TASK OBJECTIVE:
Count the lines in the following data that include "dropdown". Please write only the number.

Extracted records
§ §

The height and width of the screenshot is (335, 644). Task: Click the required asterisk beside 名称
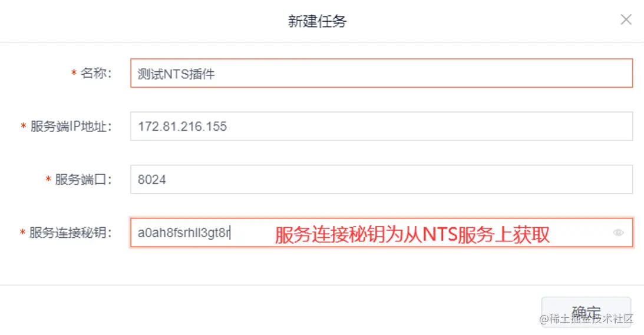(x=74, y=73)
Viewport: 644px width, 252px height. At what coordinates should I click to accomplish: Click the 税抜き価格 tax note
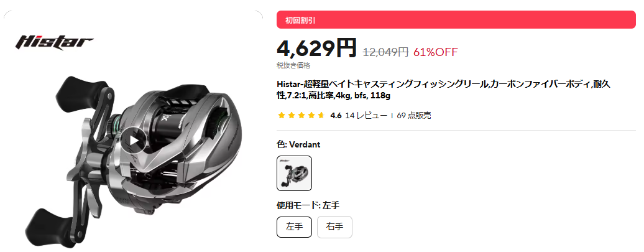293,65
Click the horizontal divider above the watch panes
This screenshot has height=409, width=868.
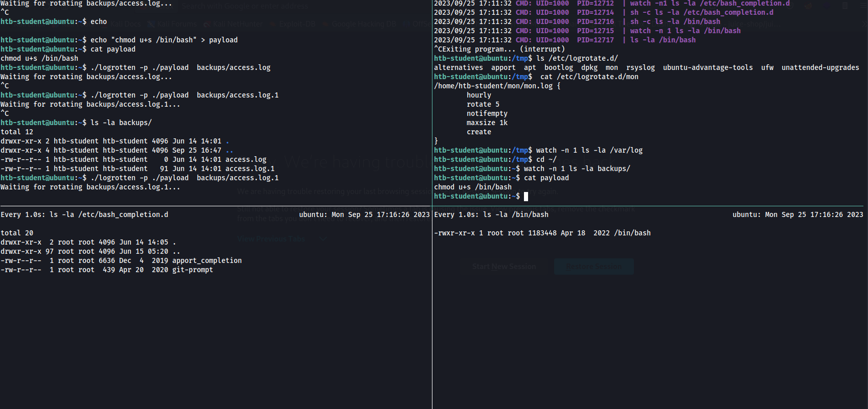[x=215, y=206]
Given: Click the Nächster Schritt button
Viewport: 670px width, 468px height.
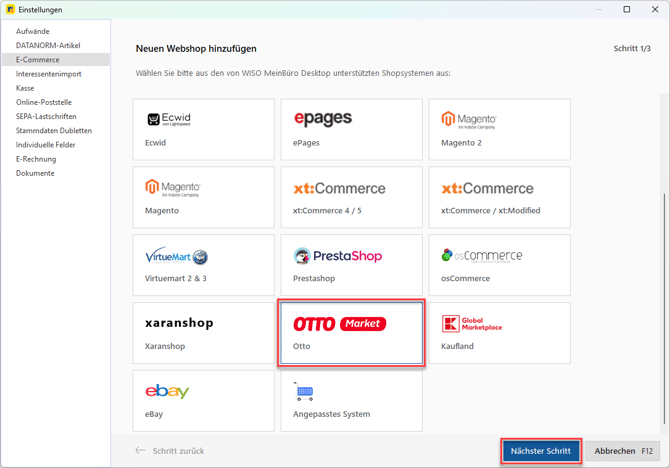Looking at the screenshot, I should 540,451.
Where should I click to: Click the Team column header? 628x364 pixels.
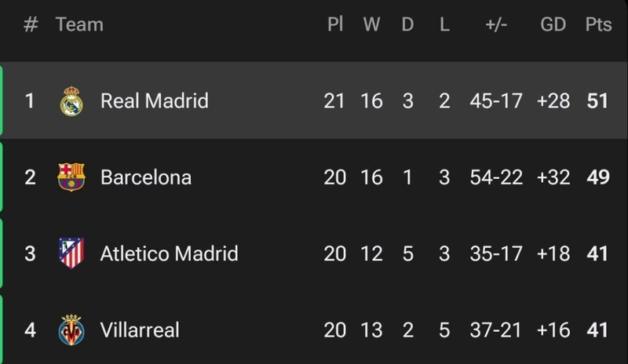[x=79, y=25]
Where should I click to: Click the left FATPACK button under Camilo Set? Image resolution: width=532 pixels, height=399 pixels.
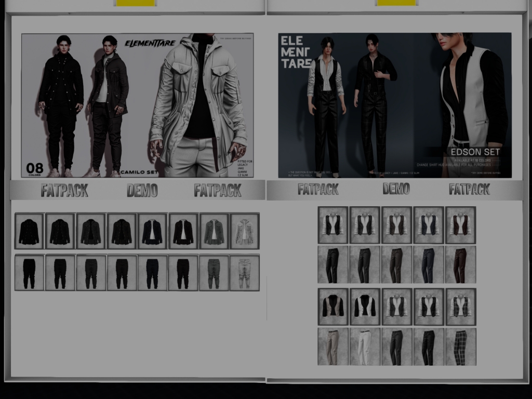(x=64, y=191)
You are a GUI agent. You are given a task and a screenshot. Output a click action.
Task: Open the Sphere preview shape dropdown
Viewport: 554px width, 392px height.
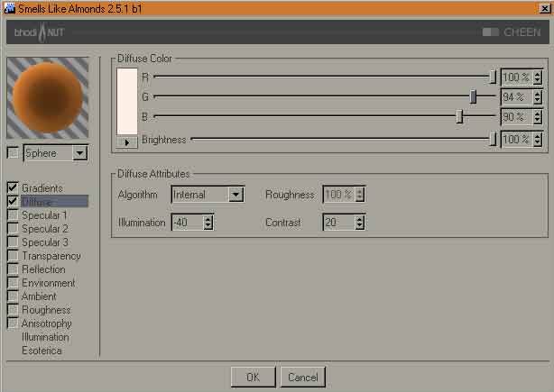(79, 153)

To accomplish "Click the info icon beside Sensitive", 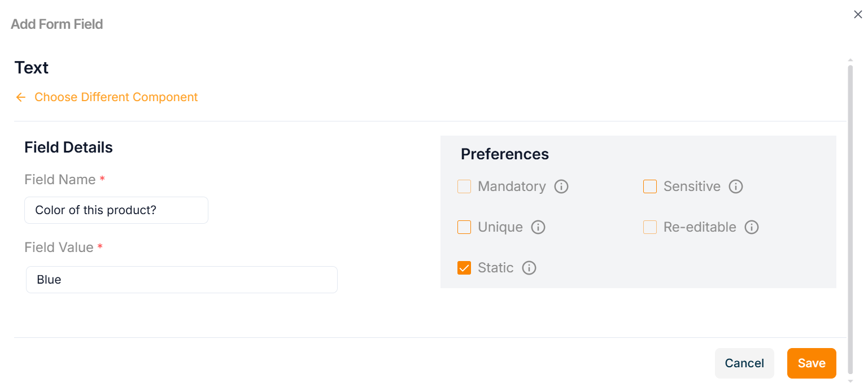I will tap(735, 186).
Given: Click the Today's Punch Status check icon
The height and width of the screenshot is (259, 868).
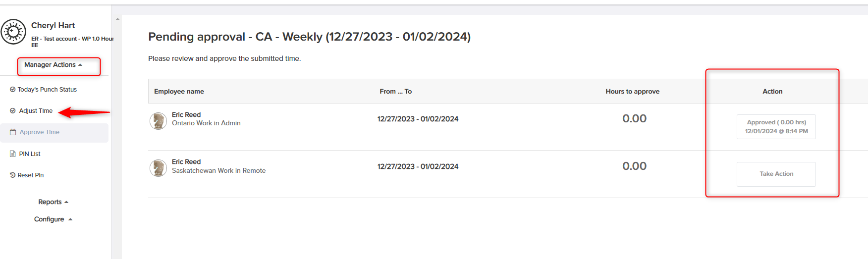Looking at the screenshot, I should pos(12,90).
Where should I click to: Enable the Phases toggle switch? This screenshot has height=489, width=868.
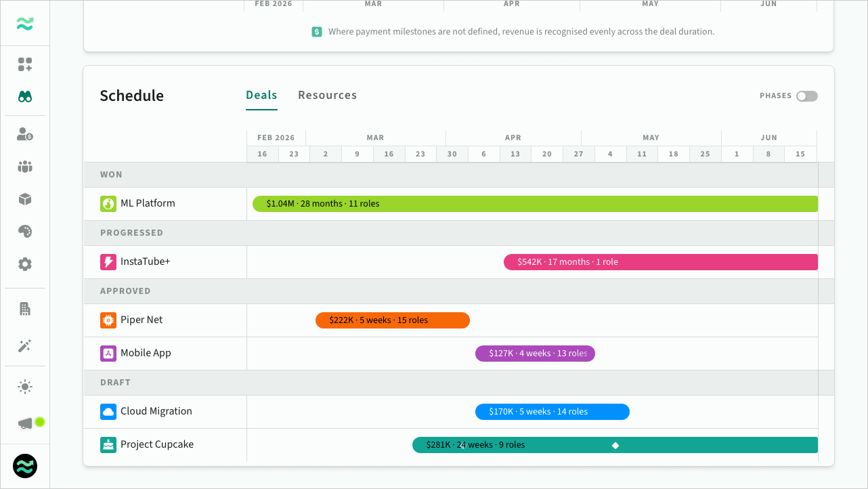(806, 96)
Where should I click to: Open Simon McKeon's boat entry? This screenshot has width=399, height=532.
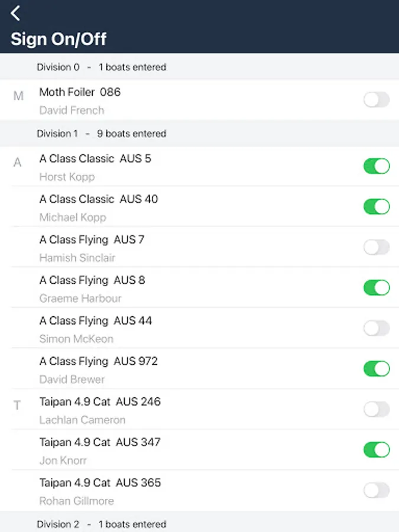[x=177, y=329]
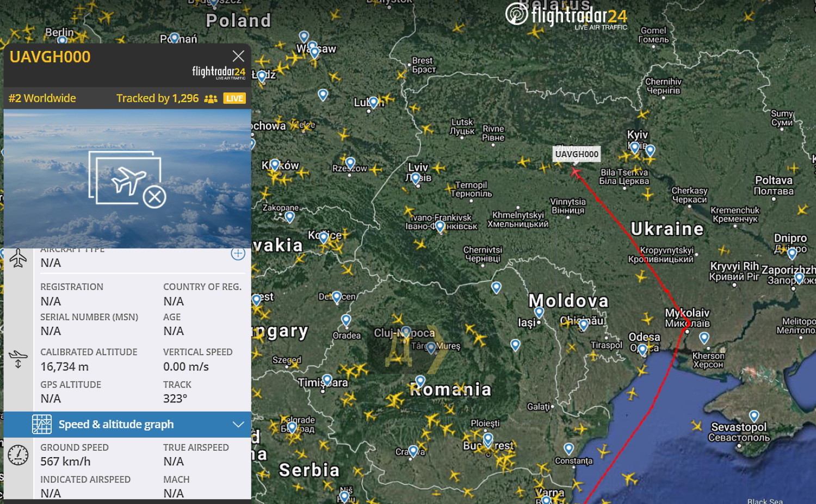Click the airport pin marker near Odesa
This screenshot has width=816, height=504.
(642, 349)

§ §

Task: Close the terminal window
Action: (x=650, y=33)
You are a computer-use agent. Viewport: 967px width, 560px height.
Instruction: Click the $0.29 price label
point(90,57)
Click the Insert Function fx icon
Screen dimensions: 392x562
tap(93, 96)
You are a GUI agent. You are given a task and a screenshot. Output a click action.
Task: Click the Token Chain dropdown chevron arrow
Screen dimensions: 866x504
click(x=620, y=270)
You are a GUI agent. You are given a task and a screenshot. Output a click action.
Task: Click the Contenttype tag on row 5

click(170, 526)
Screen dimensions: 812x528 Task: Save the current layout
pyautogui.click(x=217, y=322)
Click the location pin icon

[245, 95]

§ §

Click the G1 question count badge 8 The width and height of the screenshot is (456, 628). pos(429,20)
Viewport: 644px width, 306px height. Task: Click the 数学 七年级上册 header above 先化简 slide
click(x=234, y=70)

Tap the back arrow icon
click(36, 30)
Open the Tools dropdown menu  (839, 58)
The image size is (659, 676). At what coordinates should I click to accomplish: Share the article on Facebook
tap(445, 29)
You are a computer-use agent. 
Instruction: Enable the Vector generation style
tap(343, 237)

§ §

REPLY:
3